His wife was trembling with a kind of sacred terror. She had been afraid to pray for light for him, and here he was joyfully casting his whole past upon the pyre!

“Is there nothing left?” she faltered.

“Nothing left? There’s everything!” he exulted. “Why, here I am, not much over forty, and I’ve found out already–already!” He stood up and began to move excitedly about the room. “My God! Suppose I’d never known! Suppose I’d gone on painting things like that forever! Why, I feel like those chaps at revivalist meetings when they get up and say they’re saved! Won’t somebody please start a hymn?”

Claudia, with a tremulous joy, was letting herself go on the strong current of his emotion; but it had not yet carried her beyond her depth, and suddenly she felt hard ground underfoot.

“Mrs.
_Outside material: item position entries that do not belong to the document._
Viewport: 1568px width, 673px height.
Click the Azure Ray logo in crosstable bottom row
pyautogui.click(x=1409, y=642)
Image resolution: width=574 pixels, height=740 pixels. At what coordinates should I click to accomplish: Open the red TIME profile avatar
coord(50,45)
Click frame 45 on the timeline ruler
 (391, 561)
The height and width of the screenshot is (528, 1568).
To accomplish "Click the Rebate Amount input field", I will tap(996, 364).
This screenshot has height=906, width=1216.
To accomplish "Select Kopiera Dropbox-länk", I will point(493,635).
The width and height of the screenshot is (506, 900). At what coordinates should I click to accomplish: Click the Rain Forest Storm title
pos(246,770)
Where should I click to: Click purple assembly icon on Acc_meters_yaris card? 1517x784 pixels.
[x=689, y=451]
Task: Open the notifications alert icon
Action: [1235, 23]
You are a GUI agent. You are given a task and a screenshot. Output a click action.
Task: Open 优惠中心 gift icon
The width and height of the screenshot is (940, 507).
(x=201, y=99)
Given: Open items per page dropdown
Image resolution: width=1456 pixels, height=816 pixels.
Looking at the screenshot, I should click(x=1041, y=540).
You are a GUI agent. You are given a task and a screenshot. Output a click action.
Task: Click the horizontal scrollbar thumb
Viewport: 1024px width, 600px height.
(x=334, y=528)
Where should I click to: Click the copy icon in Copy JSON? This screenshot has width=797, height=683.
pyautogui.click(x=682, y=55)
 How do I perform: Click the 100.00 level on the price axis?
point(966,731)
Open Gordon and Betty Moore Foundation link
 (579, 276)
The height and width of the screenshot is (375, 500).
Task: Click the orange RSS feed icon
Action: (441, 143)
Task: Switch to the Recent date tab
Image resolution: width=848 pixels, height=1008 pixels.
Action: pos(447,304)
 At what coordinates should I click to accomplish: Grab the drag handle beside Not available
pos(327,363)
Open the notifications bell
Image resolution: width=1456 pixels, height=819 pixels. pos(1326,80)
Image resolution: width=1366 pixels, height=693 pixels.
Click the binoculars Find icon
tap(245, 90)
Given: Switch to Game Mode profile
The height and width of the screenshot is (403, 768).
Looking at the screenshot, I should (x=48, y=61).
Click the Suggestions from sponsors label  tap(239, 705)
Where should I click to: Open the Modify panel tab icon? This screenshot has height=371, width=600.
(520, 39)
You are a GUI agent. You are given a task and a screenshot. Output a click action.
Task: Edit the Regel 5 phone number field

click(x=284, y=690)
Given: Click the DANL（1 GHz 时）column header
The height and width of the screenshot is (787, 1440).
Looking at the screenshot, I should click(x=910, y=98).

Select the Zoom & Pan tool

Davant–” she exclaimed.

He stared, as though suddenly recalled from a long distance. “Mrs. Davant?”

“We were to have met her–this afternoon–now–“

“At the gallery? Oh, that’s all right. I put a stop to that; I went to see her after I left you; I explained it all to her.”

“All?”

“I told her I was going to begin all over again.”

Claudia’s heart gave a forward bound and then sank back hopelessly.

“But the panels–?”

“That’s all right too. I told her about the panels,” he reassured her.

“You told her–?”

“That I can’t paint them now. She doesn’t understand, of course; but she’s the best little woman and she trusts me.”

She could have wept for joy at his exquisite obtuseness. “But that isn’t all,” she wailed. “It doesn’t matter how much you’ve explained to her. It doesn’t do away with the fact that we’re living on those panels!”

“Living on them?”

“On the money that she paid you to paint them. Isn’t that what brought us here? And–if you mean to do as you say–to begin all over again–how in the world are we ever to pay her back?”

Her husband turned on her an inspired eye. “There’s only one way that I know of,” he imperturbably declared, “and that’s to stay out here till I learn how to paint them.”